The thing about a great is that there is only one of him. One Ben Hogan, one Jack Nicklaus. They change the swing, change the flight of the ball, change the concept of how to play to win, and stamp their own personality on the game. McIlroy is only 22 years old, but he promises to do the same. Over four days in Bethesda as he set a fistful of Open records en route to a 16-under-par 268, McIlroy combined an aura of superiority with an embraceable man-of-the-people air — and that’s a unique and welcome combination. Have we ever seen a player with his combination of youth, craft and approachability? I don’t know about you, but I’m ready for a new champion who doesn’t treat the world as his spittoon.
McIlroy sketched out a discernible if young identity in his habitual baby blue shirt and white cotton pants: one of easy, ambling brilliance.
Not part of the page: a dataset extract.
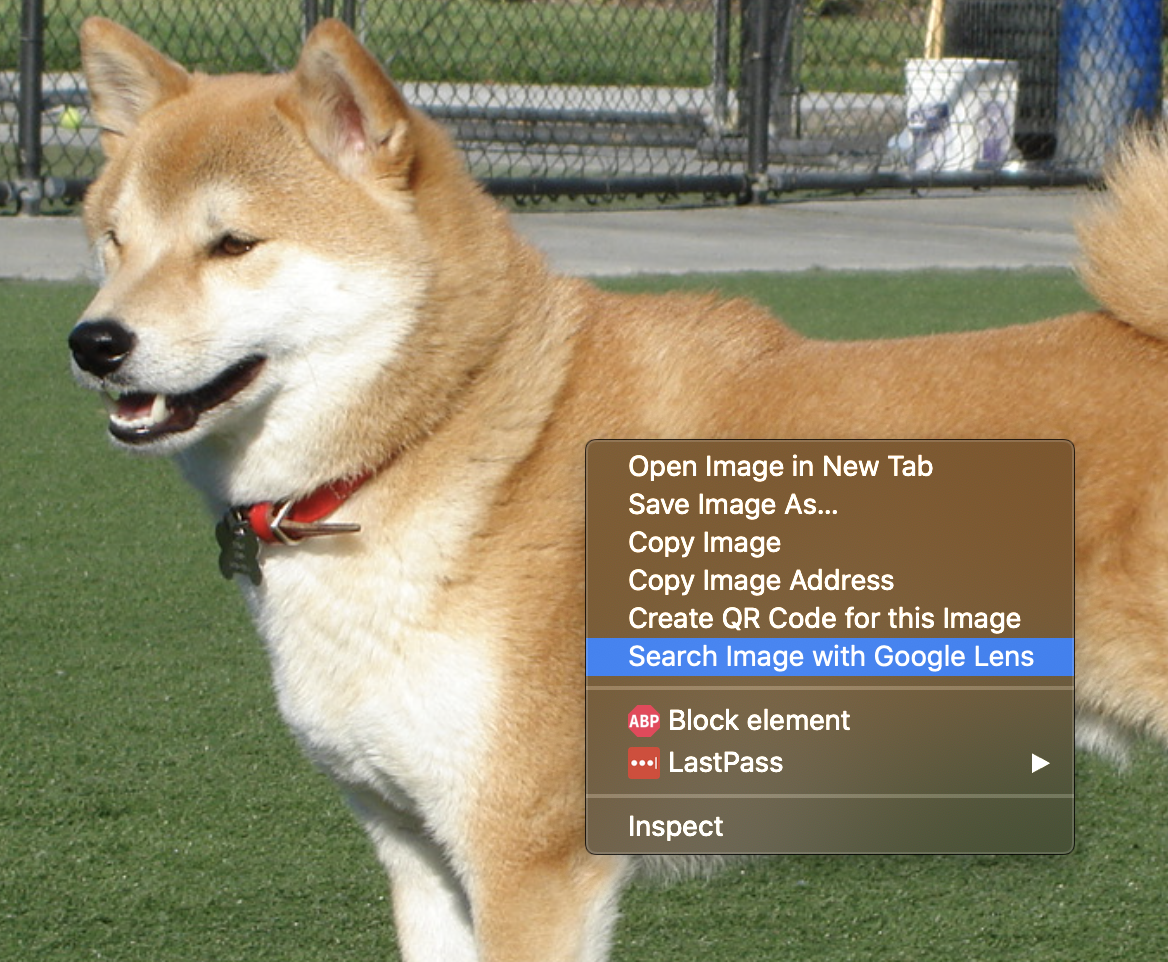Click the red ABP Adblock icon
Viewport: 1168px width, 962px height.
point(643,721)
Throughout the muffled, humid four days at Congressional, he played with a stalking rhythm, hitting a succession of high, soft irons that sent wedges of turf flying in the air.
“When you’re swinging well and you’re that comfortable, everything just seems quite rhythmical, anyway,” he said, “even the way you walk and just your whole thought process, everything just seems to go quite well.”
There was something palpably low-tension about him; you had to look closely to see the power in the meaty forearms and shoulders beneath his shirt. He wielded his driver so powerfully and accurately that it was obvious why friends on the European Tour nicknamed him BMW, because he is “the ultimate driving machine.”
He distanced himself so completely from the field, he seemed to be in a different tournament. He hit 62 of 72 greens in regulation, the most in a U.S. Open since the statistic has been tracked. His countryman Graeme McDowell left a note on his locker that said, “What golf course are you playing?”
McIlroy had one guy to beat: himself. His ball striking was so pure it made other players — even great ones such as Phil Mickelson — seem like coarse hackers. His play was so recognizably great, yet also indelibly his own, that other former greats couldn’t help marveling over it.
“He never hits a bad shot,” NBC’s Johnny Miller said. “Playing against him, a guy that hits it that perfect and that far every time, it’s almost demoralizing. You look at how he strikes the ball, and you wonder if it made Mickelson want to throw his clubs in the water.” Or better yet, Miller, added, “maybe caddie for him.”